Now the issue is that compounds are plain transitions back into some lexicon, without the compound-only-L/compound-R tags, so even though lt-trim should trim the compounds correctly (by treating them like <j/> transitions), the resulting analyser will over-generate:
jīvitarēkha/jīvitarēkha<n><sg><nom>/jīvitaṁ<n><cmp>+rēkha<n><sg><nom>
Ie. we will get non-lexicalised compound analyses along with the lexicalised ones.
One way to overcome this is to first compile the analyser from the ATT, then:
- go through it building a new version, but on seeing a +, we:
- replace the transition with a single compound-only-L tag transitioning into final state
- let partial=copy_until_final(the_plus_transition) and make a transition from start into partial, and we connect the final state of partial with a single tag compound-R into the final state of our new FST
If the function copy_until_final sees a +, that transition is discarded, but a compound-only-L tag is added.
Note: this compounding method won't let you do stuff like "only allow adj adj or noun noun compounds" like you can in HFST.
- You can do that in the morphotactics though (e.g. adjective paradigms only redirect to the adjectivestem lexicon.) - Francis Tyers (talk) 13:33, 22 May 2014 (CEST)

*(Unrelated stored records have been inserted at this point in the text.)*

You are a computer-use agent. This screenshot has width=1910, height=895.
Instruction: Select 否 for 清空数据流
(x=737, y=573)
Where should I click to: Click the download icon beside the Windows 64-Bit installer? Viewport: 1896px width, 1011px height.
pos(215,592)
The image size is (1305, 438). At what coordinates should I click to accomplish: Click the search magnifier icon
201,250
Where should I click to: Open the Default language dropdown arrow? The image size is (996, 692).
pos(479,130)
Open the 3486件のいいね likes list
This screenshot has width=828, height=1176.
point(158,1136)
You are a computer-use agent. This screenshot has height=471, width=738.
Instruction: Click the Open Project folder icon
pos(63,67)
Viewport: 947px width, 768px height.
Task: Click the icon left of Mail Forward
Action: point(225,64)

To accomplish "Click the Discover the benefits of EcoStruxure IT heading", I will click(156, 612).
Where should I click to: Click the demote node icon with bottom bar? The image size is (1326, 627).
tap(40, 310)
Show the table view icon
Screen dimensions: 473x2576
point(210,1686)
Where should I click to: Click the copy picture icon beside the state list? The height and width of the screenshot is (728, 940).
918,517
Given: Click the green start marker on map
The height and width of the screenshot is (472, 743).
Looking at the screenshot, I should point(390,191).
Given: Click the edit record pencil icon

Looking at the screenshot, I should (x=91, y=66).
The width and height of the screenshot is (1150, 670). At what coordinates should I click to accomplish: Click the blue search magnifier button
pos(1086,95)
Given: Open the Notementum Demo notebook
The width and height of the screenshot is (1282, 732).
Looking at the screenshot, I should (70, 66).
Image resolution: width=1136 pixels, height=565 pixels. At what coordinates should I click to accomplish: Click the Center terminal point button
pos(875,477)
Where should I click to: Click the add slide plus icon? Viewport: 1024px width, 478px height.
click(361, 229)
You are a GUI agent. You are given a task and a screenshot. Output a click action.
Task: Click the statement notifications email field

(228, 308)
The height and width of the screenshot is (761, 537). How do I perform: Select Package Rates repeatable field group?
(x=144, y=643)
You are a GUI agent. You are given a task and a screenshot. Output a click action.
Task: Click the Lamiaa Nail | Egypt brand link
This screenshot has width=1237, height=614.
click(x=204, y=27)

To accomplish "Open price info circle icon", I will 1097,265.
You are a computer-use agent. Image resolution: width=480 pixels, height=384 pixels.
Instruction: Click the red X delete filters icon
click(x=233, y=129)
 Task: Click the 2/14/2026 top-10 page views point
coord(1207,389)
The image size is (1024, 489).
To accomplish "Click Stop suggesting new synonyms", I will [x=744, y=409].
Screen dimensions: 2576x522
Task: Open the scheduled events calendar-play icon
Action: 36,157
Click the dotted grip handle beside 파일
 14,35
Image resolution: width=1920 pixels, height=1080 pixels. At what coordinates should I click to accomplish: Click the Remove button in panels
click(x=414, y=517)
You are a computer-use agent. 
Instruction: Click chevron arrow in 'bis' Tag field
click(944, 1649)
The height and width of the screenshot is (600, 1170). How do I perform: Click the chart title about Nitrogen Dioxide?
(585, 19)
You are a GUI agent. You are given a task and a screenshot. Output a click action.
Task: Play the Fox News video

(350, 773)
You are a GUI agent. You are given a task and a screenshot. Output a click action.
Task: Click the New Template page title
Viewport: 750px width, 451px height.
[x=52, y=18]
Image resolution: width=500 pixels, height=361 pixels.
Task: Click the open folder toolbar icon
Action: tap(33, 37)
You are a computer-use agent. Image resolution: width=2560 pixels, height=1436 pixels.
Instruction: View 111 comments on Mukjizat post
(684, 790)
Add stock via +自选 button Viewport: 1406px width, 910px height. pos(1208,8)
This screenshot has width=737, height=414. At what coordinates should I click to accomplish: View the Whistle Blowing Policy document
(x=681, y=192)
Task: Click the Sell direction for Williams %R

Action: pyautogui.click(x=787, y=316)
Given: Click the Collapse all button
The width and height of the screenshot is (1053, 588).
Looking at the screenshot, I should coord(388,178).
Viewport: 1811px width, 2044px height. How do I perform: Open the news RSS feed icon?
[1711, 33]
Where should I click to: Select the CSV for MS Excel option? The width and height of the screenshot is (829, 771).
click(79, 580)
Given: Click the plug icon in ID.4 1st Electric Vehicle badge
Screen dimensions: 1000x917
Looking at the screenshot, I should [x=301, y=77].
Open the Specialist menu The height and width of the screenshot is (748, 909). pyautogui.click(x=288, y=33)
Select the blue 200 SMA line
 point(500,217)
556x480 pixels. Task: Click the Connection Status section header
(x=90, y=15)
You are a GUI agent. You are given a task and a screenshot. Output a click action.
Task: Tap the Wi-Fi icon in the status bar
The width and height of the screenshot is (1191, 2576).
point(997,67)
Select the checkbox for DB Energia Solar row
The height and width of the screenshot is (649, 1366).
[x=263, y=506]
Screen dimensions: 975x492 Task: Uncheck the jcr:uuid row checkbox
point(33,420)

- Uh, what happens if you simply specify compound-R and compound-only-L tags in the lexc?
- This is also an option, while we were at it I'd choose a prettier couple of symbols though ;) - Francis Tyers (talk) 13:33, 22 May 2014 (CEST)
Say we have the FST "bidix", can we create "bidix [^+]* (+ bidix [^+]*)*
" (where + is just the literal join symbol) and trim with that?
- seems to work!